Extracted text:
>>
However, this was the case. Paul plainly states that he wants Timothy to remain in Ephesus. Paul wants Timothy to combat bad teaching that is going on. We’re not told a lot about what this teaching is. Some have said that it’s gnostics. People who taught that there was some secret knowledge to the faith. We have Paul writing against people engaging in myths and genealogies. Not because he was against ancestry.ca or anything like that. There were biographies written about OT figures, and people studied them and made up endless speculation about them.
There was much disputing. To the point where people were praying angrily. To the point where women were teaching in such a way as to hold sway over others, to domineer. There was a problem with women which you’ll hear more about in this series. People were leading because they were looking for material gain. At the beginning of chapter 4, we have Paul quite pointedly pointing out what some of this teaching was about. Some were forbidding people to marry. Others were saying that one had to abstain from certain foods in order to follow Christ.
The Spirit has predicted this. In later times (in other words, the time we’re living in now – the same time as the people of Ephesus in this letter) some will renounce the faith by paying attention to deceitful spirits and teachings of demons. Lies.
<<
Recorded data:
>>
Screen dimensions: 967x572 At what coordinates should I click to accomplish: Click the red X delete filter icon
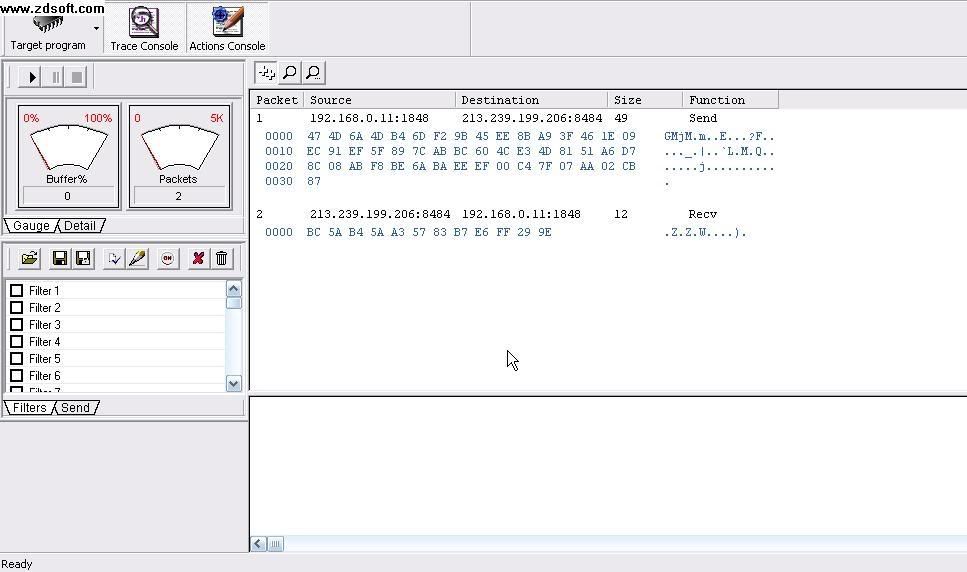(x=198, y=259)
<<
>>
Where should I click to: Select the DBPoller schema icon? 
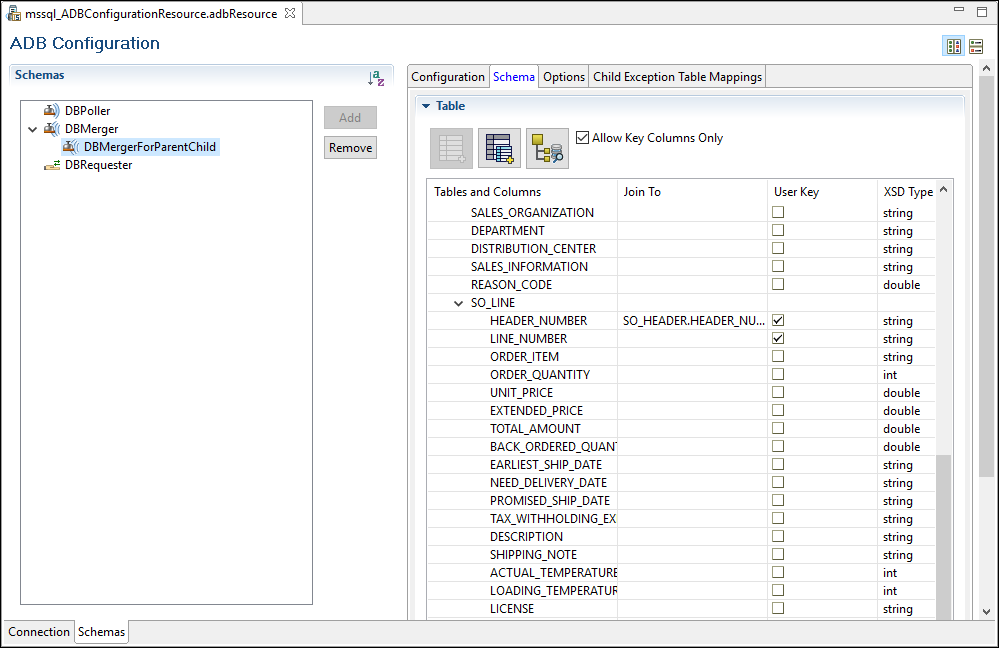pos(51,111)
<<
Problem set:
1. Summarize the passage on Timothy in Ephesus in two sentences.
2. From the passage on Timothy in Ephesus, reproduce everything from "The Spirit has" down to "of demons. Lies.".

Results of the tasks:
1. Paul wants Timothy to remain in Ephesus to combat bad teaching, which involved myths, genealogies, and endless speculation about OT figures. Among the problems were much disputing and teaching that forbade marriage or required abstaining from certain foods, which the Spirit predicted as some renouncing the faith by paying attention to deceitful spirits and teachings of demons.

2.
The Spirit has predicted this. In later times (in other words, the time we’re living in now – the same time as the people of Ephesus in this letter) some will renounce the faith by paying attention to deceitful spirits and teachings of demons. Lies.